About this exercise — Each line from the start of the entries through the line that contains "Open the blue cat browser extension" should be output exactly, please.

[[ Available records, beginning ]]

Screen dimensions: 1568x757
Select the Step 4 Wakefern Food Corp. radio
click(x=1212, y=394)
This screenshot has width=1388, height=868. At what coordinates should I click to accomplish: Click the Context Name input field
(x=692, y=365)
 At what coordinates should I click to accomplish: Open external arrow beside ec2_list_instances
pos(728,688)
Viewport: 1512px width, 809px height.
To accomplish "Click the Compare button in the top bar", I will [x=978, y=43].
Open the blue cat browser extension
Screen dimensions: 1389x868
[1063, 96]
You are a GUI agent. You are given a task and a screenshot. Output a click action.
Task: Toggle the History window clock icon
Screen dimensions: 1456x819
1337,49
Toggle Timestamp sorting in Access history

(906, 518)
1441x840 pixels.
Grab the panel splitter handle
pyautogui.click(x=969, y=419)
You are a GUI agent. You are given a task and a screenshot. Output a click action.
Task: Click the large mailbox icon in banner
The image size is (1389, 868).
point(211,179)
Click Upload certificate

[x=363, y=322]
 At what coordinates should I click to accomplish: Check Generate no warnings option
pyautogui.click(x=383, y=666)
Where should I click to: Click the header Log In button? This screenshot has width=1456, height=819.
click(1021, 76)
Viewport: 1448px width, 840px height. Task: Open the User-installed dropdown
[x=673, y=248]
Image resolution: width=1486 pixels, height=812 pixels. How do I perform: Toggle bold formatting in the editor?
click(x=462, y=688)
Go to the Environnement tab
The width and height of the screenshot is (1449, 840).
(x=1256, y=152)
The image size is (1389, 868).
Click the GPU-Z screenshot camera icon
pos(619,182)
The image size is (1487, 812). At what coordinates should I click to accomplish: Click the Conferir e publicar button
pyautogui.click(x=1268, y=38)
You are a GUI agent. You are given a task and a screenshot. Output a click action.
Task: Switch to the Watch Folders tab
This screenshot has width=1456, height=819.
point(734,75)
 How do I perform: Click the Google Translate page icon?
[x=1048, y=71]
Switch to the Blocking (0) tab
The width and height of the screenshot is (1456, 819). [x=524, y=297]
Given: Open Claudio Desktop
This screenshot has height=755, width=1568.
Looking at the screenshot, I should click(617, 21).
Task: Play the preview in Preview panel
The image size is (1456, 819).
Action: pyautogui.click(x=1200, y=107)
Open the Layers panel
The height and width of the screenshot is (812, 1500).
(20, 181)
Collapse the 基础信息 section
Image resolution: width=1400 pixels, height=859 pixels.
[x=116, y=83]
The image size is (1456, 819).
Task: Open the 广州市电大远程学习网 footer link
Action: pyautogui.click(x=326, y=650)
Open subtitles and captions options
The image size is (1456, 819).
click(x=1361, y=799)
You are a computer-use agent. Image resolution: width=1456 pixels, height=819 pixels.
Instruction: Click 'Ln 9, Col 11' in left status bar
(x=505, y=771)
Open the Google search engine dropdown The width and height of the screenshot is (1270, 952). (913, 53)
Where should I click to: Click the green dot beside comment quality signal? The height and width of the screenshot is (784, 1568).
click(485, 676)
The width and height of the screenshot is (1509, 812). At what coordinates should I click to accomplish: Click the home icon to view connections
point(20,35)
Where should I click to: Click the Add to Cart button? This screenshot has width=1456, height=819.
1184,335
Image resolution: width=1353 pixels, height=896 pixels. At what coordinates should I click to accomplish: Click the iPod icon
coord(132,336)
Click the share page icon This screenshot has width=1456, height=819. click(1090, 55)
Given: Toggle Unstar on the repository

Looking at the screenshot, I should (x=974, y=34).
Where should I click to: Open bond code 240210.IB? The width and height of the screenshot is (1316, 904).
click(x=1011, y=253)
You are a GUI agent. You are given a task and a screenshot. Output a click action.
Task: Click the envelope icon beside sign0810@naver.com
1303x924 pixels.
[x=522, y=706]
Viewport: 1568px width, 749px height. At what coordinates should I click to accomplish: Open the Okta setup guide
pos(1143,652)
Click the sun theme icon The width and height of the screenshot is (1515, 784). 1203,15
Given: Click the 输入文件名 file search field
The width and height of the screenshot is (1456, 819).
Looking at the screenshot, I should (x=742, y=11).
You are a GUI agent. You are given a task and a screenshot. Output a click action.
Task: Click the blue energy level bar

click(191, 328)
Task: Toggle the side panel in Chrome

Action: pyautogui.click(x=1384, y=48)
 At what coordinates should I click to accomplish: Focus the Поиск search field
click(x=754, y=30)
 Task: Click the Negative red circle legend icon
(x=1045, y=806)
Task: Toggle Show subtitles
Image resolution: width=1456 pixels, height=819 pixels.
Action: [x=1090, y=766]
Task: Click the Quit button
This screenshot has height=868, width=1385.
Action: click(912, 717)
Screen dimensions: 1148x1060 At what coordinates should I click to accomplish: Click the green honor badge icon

[[ Available records, end ]]

Response area —
Screen dimensions: 1568x757
Select the Step 4 Wakefern Food Corp. radio
click(x=1212, y=394)
This screenshot has width=1388, height=868. At what coordinates should I click to accomplish: Click the Context Name input field
(x=692, y=365)
 At what coordinates should I click to accomplish: Open external arrow beside ec2_list_instances
pos(728,688)
Viewport: 1512px width, 809px height.
To accomplish "Click the Compare button in the top bar", I will [x=978, y=43].
Open the blue cat browser extension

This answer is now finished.